A Lightweight Unidimensional Deep Learning Model for Atrial Fibrillation Detection

Quenaz Bezerra Soares, Rosangela Monteiro, Fabio Jatene, Marco Gutierrez
Heart Institute University of Sao Paulo


Continuous rhythm monitoring using wearable devices is a potential tool for early identification of atrial fibrillation (AF), the most frequent cardiac arrhythmia (with 0,51% worldwide prevalence, increasing with time), and is also a tool for remote monitoring patients after cardiac surgery. However, AF detection directly through wearable devices is limited by the computational complexity of the classifier model.

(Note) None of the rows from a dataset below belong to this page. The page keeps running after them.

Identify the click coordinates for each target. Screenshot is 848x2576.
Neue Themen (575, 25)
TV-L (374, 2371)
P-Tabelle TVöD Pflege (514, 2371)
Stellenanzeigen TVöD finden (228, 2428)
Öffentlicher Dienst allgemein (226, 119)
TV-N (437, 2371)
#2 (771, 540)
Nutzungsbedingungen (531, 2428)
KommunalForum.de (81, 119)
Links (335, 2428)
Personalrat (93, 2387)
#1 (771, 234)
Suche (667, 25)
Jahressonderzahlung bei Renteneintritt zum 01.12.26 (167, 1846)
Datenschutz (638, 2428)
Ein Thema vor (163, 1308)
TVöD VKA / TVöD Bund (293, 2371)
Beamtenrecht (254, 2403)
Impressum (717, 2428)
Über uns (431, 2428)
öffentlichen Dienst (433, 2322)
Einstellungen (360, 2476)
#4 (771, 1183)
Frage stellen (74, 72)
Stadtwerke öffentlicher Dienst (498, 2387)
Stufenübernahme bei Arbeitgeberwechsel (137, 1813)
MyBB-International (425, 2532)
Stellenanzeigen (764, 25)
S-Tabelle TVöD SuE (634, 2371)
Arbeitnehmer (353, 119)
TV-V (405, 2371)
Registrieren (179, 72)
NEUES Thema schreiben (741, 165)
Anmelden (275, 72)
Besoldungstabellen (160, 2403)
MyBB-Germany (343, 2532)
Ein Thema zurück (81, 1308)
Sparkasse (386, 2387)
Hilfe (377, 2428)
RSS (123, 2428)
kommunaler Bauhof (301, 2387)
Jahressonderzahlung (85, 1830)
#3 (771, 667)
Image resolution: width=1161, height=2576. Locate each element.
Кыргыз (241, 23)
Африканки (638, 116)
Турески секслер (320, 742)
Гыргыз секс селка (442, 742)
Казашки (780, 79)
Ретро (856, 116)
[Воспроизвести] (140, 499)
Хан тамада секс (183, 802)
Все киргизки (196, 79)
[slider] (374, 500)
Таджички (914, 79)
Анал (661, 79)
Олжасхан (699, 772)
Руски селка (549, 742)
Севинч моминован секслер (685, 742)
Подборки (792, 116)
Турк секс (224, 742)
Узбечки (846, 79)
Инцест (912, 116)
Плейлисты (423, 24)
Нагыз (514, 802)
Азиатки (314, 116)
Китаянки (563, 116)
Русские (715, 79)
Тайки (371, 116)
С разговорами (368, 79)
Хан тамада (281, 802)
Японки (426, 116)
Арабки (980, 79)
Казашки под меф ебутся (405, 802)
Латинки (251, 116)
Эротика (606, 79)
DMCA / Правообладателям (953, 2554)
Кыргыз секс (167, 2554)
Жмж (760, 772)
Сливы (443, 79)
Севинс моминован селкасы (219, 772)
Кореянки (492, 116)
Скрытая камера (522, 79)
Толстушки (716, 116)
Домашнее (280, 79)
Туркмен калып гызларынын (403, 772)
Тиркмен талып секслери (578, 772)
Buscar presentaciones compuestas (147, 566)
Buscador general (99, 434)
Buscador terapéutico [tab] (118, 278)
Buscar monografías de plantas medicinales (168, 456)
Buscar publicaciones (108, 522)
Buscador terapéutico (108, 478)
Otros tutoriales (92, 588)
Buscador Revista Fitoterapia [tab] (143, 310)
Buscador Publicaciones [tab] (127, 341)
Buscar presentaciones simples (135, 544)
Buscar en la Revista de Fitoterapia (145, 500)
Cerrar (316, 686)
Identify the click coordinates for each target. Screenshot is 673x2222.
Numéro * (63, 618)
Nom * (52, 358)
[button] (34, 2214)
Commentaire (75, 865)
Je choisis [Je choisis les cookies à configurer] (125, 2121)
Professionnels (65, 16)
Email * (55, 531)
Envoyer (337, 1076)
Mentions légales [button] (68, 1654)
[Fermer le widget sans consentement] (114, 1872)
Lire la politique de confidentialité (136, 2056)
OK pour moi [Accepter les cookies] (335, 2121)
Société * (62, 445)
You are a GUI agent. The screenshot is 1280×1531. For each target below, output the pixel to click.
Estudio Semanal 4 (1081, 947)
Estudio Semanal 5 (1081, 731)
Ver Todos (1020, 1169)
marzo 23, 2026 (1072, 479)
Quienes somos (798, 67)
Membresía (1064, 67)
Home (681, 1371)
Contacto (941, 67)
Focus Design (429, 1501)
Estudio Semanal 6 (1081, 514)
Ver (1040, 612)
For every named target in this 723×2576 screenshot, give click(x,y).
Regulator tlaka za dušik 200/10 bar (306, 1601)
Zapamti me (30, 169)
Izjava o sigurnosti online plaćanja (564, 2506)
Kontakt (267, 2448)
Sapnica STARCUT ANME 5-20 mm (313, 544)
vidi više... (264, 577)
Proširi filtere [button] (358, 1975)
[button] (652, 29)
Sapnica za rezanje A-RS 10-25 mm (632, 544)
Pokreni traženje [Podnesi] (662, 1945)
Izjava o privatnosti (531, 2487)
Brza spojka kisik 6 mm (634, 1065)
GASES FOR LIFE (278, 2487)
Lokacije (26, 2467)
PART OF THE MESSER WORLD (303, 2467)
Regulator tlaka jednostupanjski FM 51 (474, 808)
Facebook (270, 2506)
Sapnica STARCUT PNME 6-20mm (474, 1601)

In this work we propose a lightweight AF classifier model based on the VGG-11 architecture (LiteVGG-11), focusing on reducing the number of parameters and numerical operations. Using a low number of filters, depthwise separable convolution, and global pooling, this model has only 20,454 parameters and needs 6.9 MFLOP to make an inference for an input of 10 seconds of the ECG leads I and II, sampled at 200 Hz.

To test its effectiveness for AF detection we used the PhysioNet/CinC Challenge 2021 public dataset, stratifying the classes into sinus rhythm, AF, and other rhythms. After 10 Monte Carlo cross-validation splits, with 24,260 unbalanced samples for training and 1,536 balanced samples for validation and testing, the observed metrics (mean ± standard deviation) were: Se 94.1±0.1%; Sp 91.9±0.8%; F1-Score 89.50.7±%; and AUC 96.1±0.6%.